In a primitive civilization, bumbling hunter Zed (Black) and insecure, sensitive food gatherer Oh (Cera) are struggling to find happiness. They are both practically outcasts in their village, and neither one can convince their caveman crushes Maya (June Diane Raphael) or Emma (Juno Temple) to be their mates. The two are eventually run after Zed decides to eat an apple from the forbidden tree of knowledge to change his fate. From there, the two somehow manage to stumblecircumstances and civilizations, running into Romans and Hebrews and encountering Biblical characters like Cain and Abel (David Cross and Paul Rudd) along with Abraham and Isaac (Hank Azaria and Christopher Mintz-Plasse a.k.a. "McLovin" from "Superbad") on their way to Sodom to rescue Maya and Emma from slavery.

Don't ask how or why all of these encounters happen across so many time periods in this loosely drawn plot. It's just an excuse to throw in a ton of recognizable faces, including the film's director Harold Ramis ("Caddyshack," "Analyze This") and Oliver Platt as a rotund homosexual high priest covered in makeup and jewels and sporting a wookie-like mane of chest hair. All of the actors do whatever they can to milk laughs out of this flick, but it's mainly Cera and Black who come through as zen masters of their own comic niches that nicely bounce off one another.

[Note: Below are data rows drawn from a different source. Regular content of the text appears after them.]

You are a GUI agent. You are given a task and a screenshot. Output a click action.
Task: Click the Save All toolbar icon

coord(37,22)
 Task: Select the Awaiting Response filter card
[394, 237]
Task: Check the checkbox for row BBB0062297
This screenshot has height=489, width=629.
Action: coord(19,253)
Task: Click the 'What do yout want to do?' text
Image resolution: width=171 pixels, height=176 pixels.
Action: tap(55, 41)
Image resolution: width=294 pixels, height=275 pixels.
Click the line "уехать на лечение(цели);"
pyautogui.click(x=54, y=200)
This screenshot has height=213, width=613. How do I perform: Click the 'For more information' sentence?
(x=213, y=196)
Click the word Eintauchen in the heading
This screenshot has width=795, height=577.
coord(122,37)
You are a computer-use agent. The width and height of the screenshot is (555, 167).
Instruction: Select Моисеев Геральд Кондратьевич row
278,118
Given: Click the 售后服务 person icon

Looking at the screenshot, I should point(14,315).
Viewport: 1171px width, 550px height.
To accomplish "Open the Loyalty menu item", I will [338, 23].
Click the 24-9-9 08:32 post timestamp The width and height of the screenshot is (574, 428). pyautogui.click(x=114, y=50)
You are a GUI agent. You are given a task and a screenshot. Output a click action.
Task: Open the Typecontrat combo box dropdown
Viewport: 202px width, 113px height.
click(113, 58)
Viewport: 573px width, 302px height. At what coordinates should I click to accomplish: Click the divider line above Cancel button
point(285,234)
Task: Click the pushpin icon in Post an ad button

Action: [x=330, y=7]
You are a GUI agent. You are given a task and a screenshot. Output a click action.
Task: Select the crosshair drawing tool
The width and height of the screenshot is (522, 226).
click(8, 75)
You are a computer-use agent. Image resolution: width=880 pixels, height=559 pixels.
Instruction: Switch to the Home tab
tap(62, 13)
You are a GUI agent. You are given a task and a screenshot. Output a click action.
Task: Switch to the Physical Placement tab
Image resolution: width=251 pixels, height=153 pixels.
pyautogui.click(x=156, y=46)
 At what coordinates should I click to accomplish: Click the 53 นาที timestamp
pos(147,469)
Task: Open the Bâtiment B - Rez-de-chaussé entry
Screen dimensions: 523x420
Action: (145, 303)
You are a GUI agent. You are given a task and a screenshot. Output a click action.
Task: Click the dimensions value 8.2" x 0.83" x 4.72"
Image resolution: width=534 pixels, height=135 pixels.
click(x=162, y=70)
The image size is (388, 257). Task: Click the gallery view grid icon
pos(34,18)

It would help if they had a decent story and jokes to work with. The uninspired screenplay by Ramis, Gene Stupnitsky and Lee Eisenberg screens like the Old Testament with fart jokes, touching on comic terrain that both Monty Python and Mel Brooks did way better. And most of the comedy comes in the form of bodily function and sex humor, which causes actors to resort to eating feces and urinating on their own faces (don't ask). And at 100 minutes, it's a lot to stomach.

Black and Cera's performances are "Year One's" only redeeming qualities. But even with their attributes, this comedy doesn't belong in any history book.